- [TASK]: Write out the data again in full, exactly as it reads.

(Beginning of DATASET EXCERPTS)

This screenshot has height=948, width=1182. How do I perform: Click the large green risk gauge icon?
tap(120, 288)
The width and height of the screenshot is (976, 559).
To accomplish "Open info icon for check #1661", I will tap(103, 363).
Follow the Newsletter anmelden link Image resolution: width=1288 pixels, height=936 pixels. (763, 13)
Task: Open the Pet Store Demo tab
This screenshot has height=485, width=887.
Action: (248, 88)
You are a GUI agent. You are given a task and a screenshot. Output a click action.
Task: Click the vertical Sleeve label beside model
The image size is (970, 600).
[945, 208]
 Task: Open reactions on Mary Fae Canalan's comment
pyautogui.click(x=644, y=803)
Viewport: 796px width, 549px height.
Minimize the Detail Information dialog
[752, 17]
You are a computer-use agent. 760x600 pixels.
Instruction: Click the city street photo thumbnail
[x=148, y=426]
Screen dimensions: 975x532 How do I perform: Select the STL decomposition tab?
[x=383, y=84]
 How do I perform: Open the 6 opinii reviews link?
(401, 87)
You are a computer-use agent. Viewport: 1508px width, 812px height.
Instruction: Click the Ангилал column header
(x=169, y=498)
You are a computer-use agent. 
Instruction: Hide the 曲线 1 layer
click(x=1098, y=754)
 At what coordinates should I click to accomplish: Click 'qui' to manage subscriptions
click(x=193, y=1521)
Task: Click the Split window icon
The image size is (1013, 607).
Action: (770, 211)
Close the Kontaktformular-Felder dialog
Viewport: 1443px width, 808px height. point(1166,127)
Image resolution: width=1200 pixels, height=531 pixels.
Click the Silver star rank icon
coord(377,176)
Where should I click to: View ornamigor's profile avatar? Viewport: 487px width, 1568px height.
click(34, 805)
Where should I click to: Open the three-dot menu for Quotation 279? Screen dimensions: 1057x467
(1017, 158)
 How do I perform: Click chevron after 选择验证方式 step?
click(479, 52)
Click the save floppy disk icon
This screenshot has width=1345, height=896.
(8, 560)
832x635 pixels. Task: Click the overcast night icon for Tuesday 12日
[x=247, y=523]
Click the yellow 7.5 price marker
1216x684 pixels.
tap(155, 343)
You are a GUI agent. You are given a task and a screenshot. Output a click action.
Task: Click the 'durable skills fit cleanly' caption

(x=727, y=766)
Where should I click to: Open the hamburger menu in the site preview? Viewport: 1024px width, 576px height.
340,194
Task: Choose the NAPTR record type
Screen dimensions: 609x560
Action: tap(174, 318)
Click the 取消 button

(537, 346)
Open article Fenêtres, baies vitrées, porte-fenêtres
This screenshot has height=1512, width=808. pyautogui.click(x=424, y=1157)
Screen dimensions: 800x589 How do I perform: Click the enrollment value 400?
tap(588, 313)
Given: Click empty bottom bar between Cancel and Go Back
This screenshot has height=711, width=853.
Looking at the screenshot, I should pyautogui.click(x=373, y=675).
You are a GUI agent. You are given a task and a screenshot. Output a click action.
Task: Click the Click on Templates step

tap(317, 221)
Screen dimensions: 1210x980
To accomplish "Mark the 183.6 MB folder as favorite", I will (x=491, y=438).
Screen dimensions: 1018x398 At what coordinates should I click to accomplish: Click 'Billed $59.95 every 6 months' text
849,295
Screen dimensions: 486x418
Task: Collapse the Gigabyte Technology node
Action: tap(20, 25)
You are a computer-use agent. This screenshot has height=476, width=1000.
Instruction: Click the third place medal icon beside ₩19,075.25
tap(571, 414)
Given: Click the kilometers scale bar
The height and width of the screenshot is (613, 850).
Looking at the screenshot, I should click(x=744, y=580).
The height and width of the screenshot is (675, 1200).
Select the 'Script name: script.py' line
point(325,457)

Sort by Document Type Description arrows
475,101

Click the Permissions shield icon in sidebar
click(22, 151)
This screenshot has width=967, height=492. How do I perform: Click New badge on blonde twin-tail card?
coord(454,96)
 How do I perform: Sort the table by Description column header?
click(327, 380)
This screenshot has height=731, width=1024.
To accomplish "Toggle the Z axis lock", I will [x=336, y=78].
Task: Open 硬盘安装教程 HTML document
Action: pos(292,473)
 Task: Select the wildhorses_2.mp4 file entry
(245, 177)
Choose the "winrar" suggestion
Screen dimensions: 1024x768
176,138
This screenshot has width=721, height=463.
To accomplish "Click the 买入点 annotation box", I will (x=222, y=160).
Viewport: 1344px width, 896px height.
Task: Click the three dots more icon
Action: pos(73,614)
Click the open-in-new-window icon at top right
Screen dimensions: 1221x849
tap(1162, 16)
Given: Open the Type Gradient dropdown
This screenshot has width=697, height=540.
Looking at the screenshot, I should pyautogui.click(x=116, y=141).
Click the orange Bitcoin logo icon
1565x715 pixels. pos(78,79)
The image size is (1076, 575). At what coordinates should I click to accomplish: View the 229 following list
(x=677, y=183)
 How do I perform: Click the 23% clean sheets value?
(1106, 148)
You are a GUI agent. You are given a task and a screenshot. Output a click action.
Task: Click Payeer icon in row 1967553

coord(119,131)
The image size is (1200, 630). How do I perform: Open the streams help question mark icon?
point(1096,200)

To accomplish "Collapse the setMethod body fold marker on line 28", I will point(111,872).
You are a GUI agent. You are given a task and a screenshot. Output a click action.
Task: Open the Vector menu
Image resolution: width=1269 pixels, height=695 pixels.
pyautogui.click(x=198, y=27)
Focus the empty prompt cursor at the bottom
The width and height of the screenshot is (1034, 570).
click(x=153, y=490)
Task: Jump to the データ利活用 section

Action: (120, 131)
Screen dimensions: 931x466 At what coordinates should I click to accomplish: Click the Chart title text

(End of DATASET EXCERPTS)

- [EXPECTED OUTPUT]:
This screenshot has height=948, width=1182. How do I perform: Click the large green risk gauge icon?
tap(120, 288)
The width and height of the screenshot is (976, 559).
To accomplish "Open info icon for check #1661", I will tap(103, 363).
Follow the Newsletter anmelden link Image resolution: width=1288 pixels, height=936 pixels. (763, 13)
Task: Open the Pet Store Demo tab
This screenshot has height=485, width=887.
Action: (248, 88)
You are a GUI agent. You are given a task and a screenshot. Output a click action.
Task: Click the vertical Sleeve label beside model
The image size is (970, 600).
[945, 208]
 Task: Open reactions on Mary Fae Canalan's comment
pyautogui.click(x=644, y=803)
Viewport: 796px width, 549px height.
Minimize the Detail Information dialog
[752, 17]
You are a computer-use agent. 760x600 pixels.
Instruction: Click the city street photo thumbnail
[x=148, y=426]
Screen dimensions: 975x532 How do I perform: Select the STL decomposition tab?
[x=383, y=84]
 How do I perform: Open the 6 opinii reviews link?
(401, 87)
You are a computer-use agent. Viewport: 1508px width, 812px height.
Instruction: Click the Ангилал column header
(x=169, y=498)
You are a computer-use agent. 
Instruction: Hide the 曲线 1 layer
click(x=1098, y=754)
 At what coordinates should I click to accomplish: Click 'qui' to manage subscriptions
click(x=193, y=1521)
Task: Click the Split window icon
The image size is (1013, 607).
Action: (770, 211)
Close the Kontaktformular-Felder dialog
Viewport: 1443px width, 808px height. point(1166,127)
Image resolution: width=1200 pixels, height=531 pixels.
Click the Silver star rank icon
coord(377,176)
Where should I click to: View ornamigor's profile avatar? Viewport: 487px width, 1568px height.
click(34, 805)
Where should I click to: Open the three-dot menu for Quotation 279? Screen dimensions: 1057x467
(1017, 158)
 How do I perform: Click chevron after 选择验证方式 step?
click(479, 52)
Click the save floppy disk icon
This screenshot has width=1345, height=896.
(8, 560)
832x635 pixels. Task: Click the overcast night icon for Tuesday 12日
[x=247, y=523]
Click the yellow 7.5 price marker
1216x684 pixels.
tap(155, 343)
You are a GUI agent. You are given a task and a screenshot. Output a click action.
Task: Click the 'durable skills fit cleanly' caption

(x=727, y=766)
Where should I click to: Open the hamburger menu in the site preview? Viewport: 1024px width, 576px height.
340,194
Task: Choose the NAPTR record type
Screen dimensions: 609x560
Action: tap(174, 318)
Click the 取消 button

(537, 346)
Open article Fenêtres, baies vitrées, porte-fenêtres
This screenshot has height=1512, width=808. pyautogui.click(x=424, y=1157)
Screen dimensions: 800x589 How do I perform: Click the enrollment value 400?
tap(588, 313)
Given: Click empty bottom bar between Cancel and Go Back
This screenshot has height=711, width=853.
Looking at the screenshot, I should pyautogui.click(x=373, y=675).
You are a GUI agent. You are given a task and a screenshot. Output a click action.
Task: Click the Click on Templates step

tap(317, 221)
Screen dimensions: 1210x980
To accomplish "Mark the 183.6 MB folder as favorite", I will (x=491, y=438).
Screen dimensions: 1018x398 At what coordinates should I click to accomplish: Click 'Billed $59.95 every 6 months' text
849,295
Screen dimensions: 486x418
Task: Collapse the Gigabyte Technology node
Action: tap(20, 25)
You are a computer-use agent. This screenshot has height=476, width=1000.
Instruction: Click the third place medal icon beside ₩19,075.25
tap(571, 414)
Given: Click the kilometers scale bar
The height and width of the screenshot is (613, 850).
Looking at the screenshot, I should click(x=744, y=580).
The height and width of the screenshot is (675, 1200).
Select the 'Script name: script.py' line
point(325,457)

Sort by Document Type Description arrows
475,101

Click the Permissions shield icon in sidebar
click(22, 151)
This screenshot has width=967, height=492. How do I perform: Click New badge on blonde twin-tail card?
coord(454,96)
 How do I perform: Sort the table by Description column header?
click(327, 380)
This screenshot has height=731, width=1024.
To accomplish "Toggle the Z axis lock", I will [x=336, y=78].
Task: Open 硬盘安装教程 HTML document
Action: pos(292,473)
 Task: Select the wildhorses_2.mp4 file entry
(245, 177)
Choose the "winrar" suggestion
Screen dimensions: 1024x768
176,138
This screenshot has width=721, height=463.
To accomplish "Click the 买入点 annotation box", I will (x=222, y=160).
Viewport: 1344px width, 896px height.
Task: Click the three dots more icon
Action: pos(73,614)
Click the open-in-new-window icon at top right
Screen dimensions: 1221x849
tap(1162, 16)
Given: Open the Type Gradient dropdown
This screenshot has width=697, height=540.
Looking at the screenshot, I should pyautogui.click(x=116, y=141).
Click the orange Bitcoin logo icon
1565x715 pixels. pos(78,79)
The image size is (1076, 575). At what coordinates should I click to accomplish: View the 229 following list
(x=677, y=183)
 How do I perform: Click the 23% clean sheets value?
(1106, 148)
You are a GUI agent. You are given a task and a screenshot. Output a click action.
Task: Click Payeer icon in row 1967553

coord(119,131)
The image size is (1200, 630). How do I perform: Open the streams help question mark icon?
point(1096,200)

To accomplish "Collapse the setMethod body fold marker on line 28", I will point(111,872).
You are a GUI agent. You are given a task and a screenshot. Output a click action.
Task: Open the Vector menu
Image resolution: width=1269 pixels, height=695 pixels.
pyautogui.click(x=198, y=27)
Focus the empty prompt cursor at the bottom
The width and height of the screenshot is (1034, 570).
click(x=153, y=490)
Task: Jump to the データ利活用 section

Action: (120, 131)
Screen dimensions: 931x466 At what coordinates should I click to accomplish: Click the Chart title text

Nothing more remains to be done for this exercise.